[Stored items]
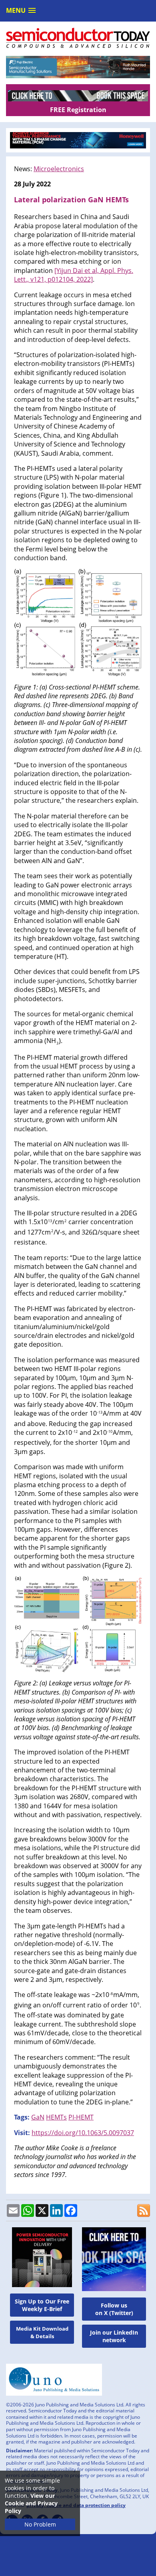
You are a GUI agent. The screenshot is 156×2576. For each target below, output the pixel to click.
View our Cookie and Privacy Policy (31, 2503)
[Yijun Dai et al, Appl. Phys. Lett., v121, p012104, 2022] (73, 275)
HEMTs (56, 2117)
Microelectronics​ (59, 168)
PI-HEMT (81, 2117)
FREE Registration (78, 109)
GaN (37, 2117)
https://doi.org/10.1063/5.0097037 (83, 2132)
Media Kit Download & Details (42, 2332)
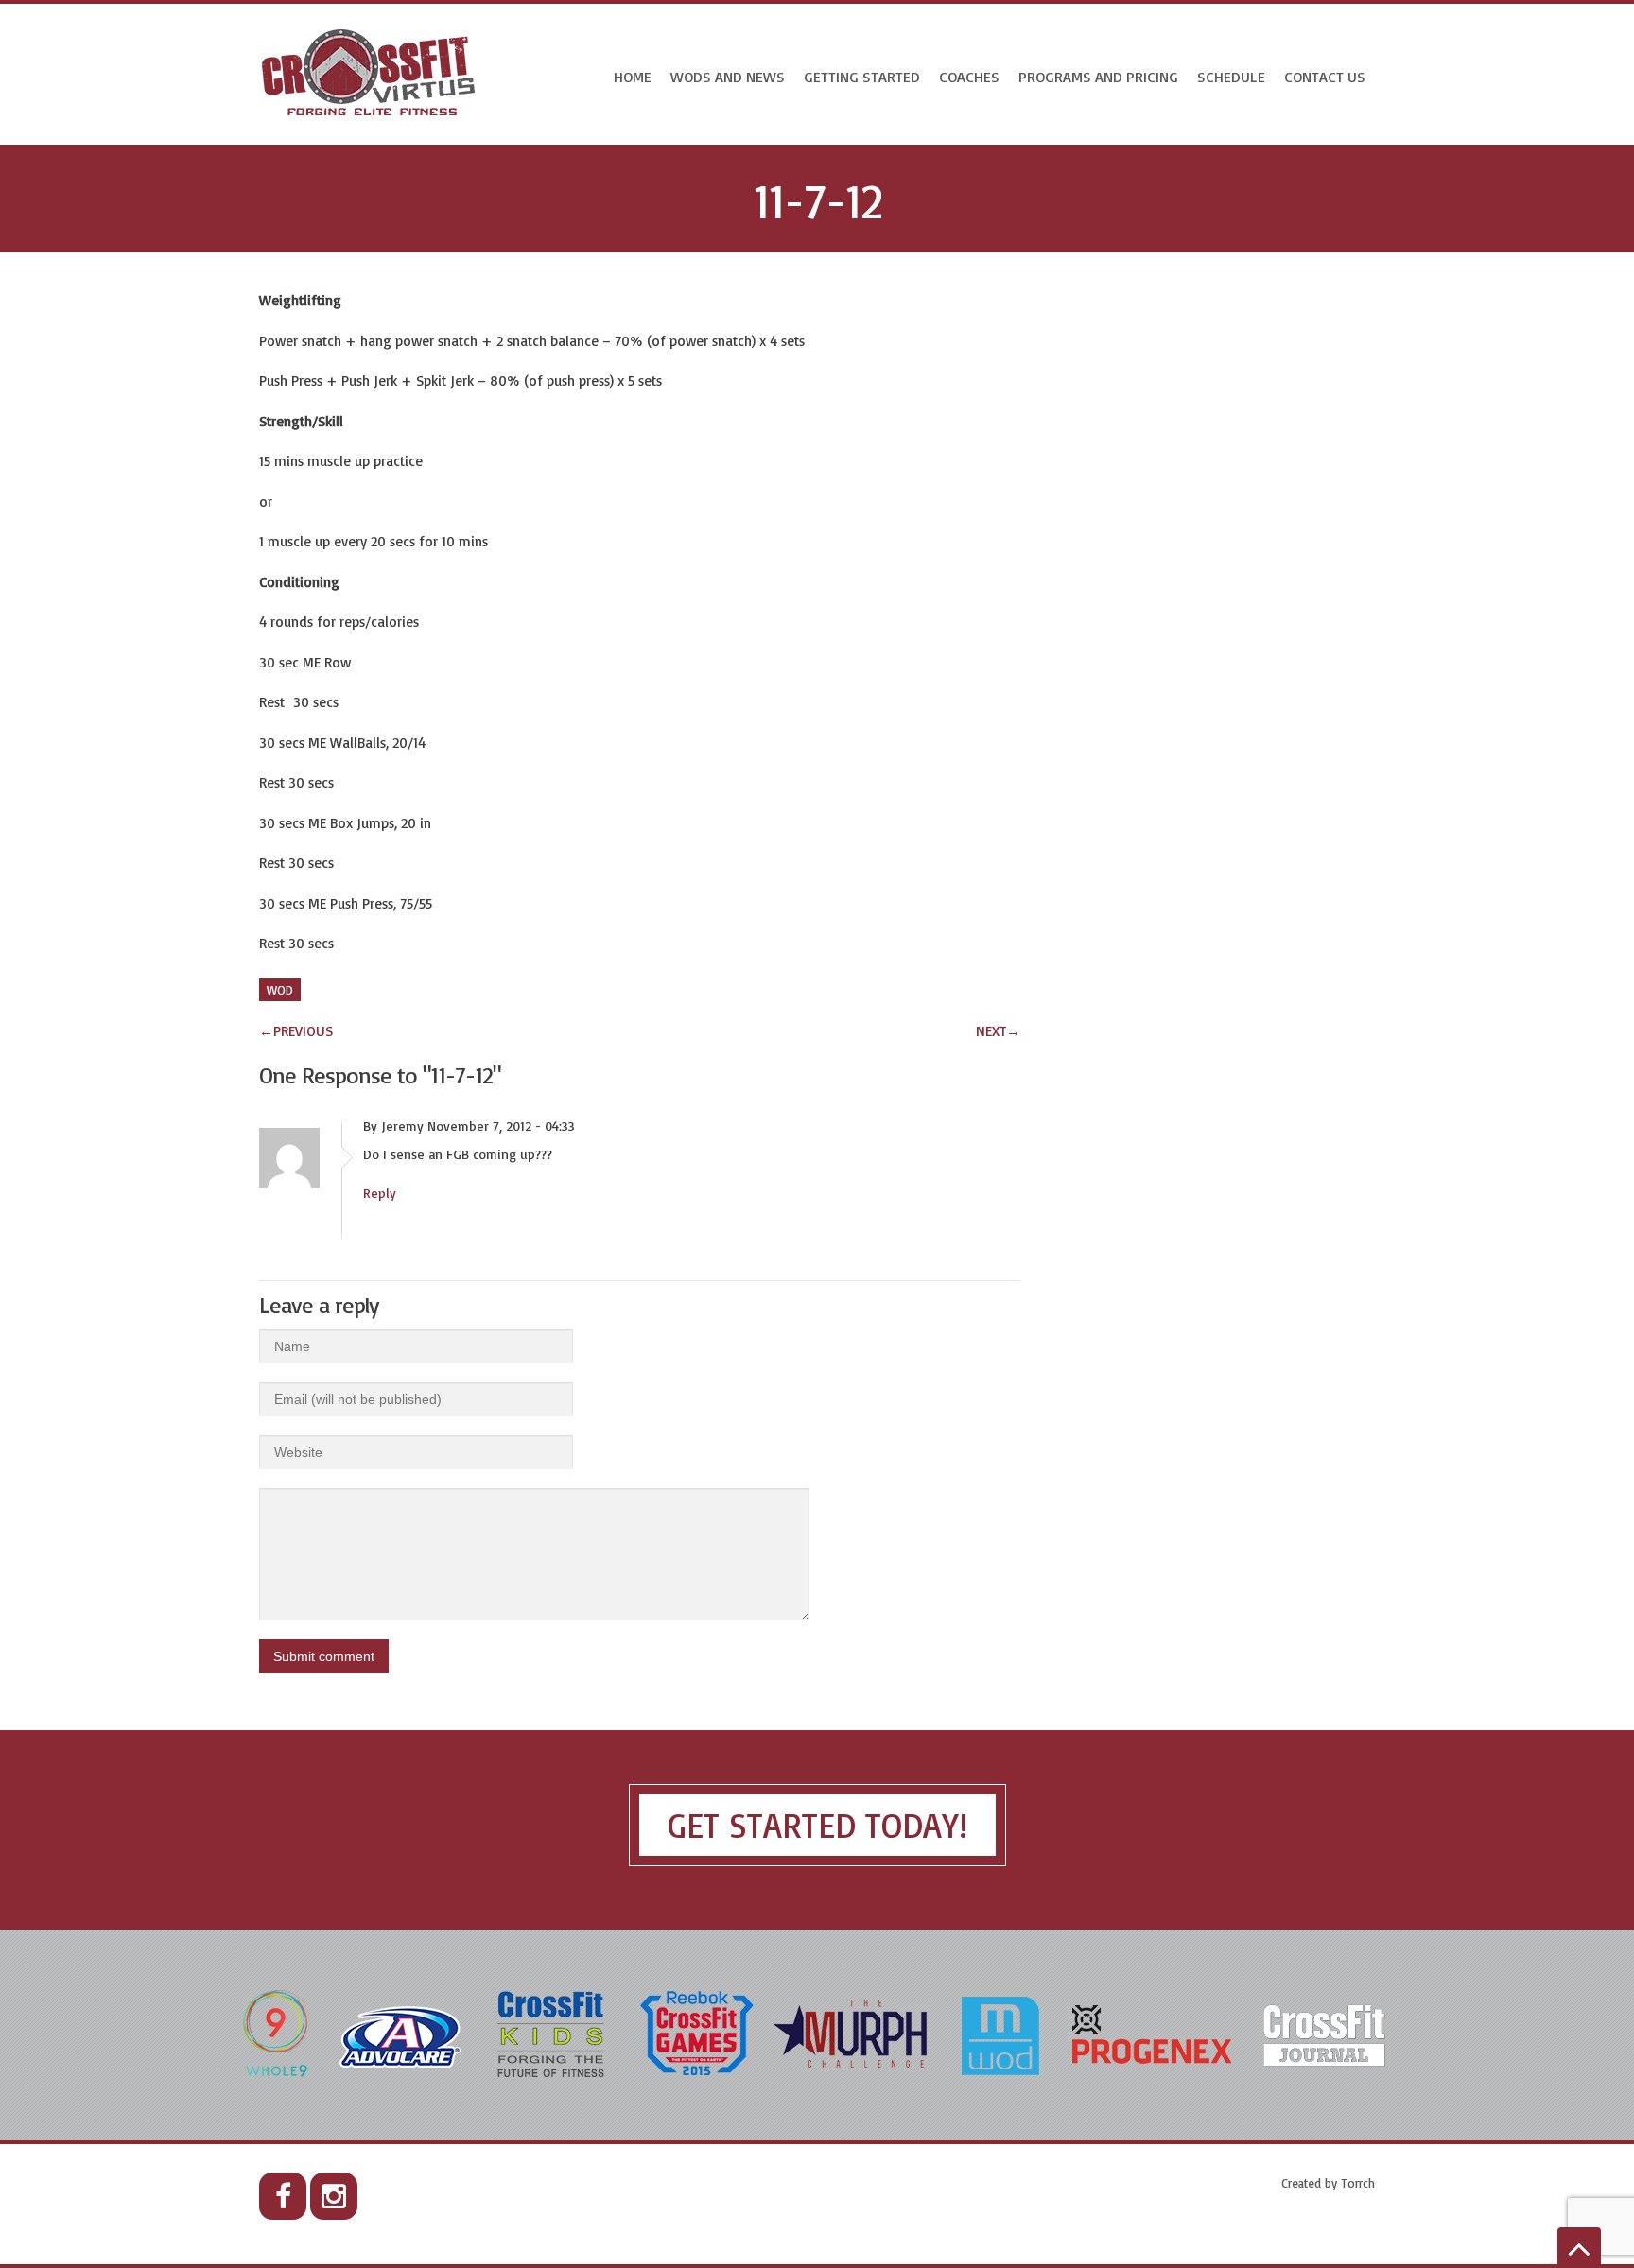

▶ _What to work on_
Take every entry and repeat it verbatim, minus the pictures.

▶ _Finished task_
You are a GUI agent. The screenshot is 156×2576. For each target below, output the pixel to click.
View our Cookie and Privacy Policy (31, 2503)
[Yijun Dai et al, Appl. Phys. Lett., v121, p012104, 2022] (73, 275)
HEMTs (56, 2117)
Microelectronics​ (59, 168)
PI-HEMT (81, 2117)
FREE Registration (78, 109)
GaN (37, 2117)
https://doi.org/10.1063/5.0097037 (83, 2132)
Media Kit Download & Details (42, 2332)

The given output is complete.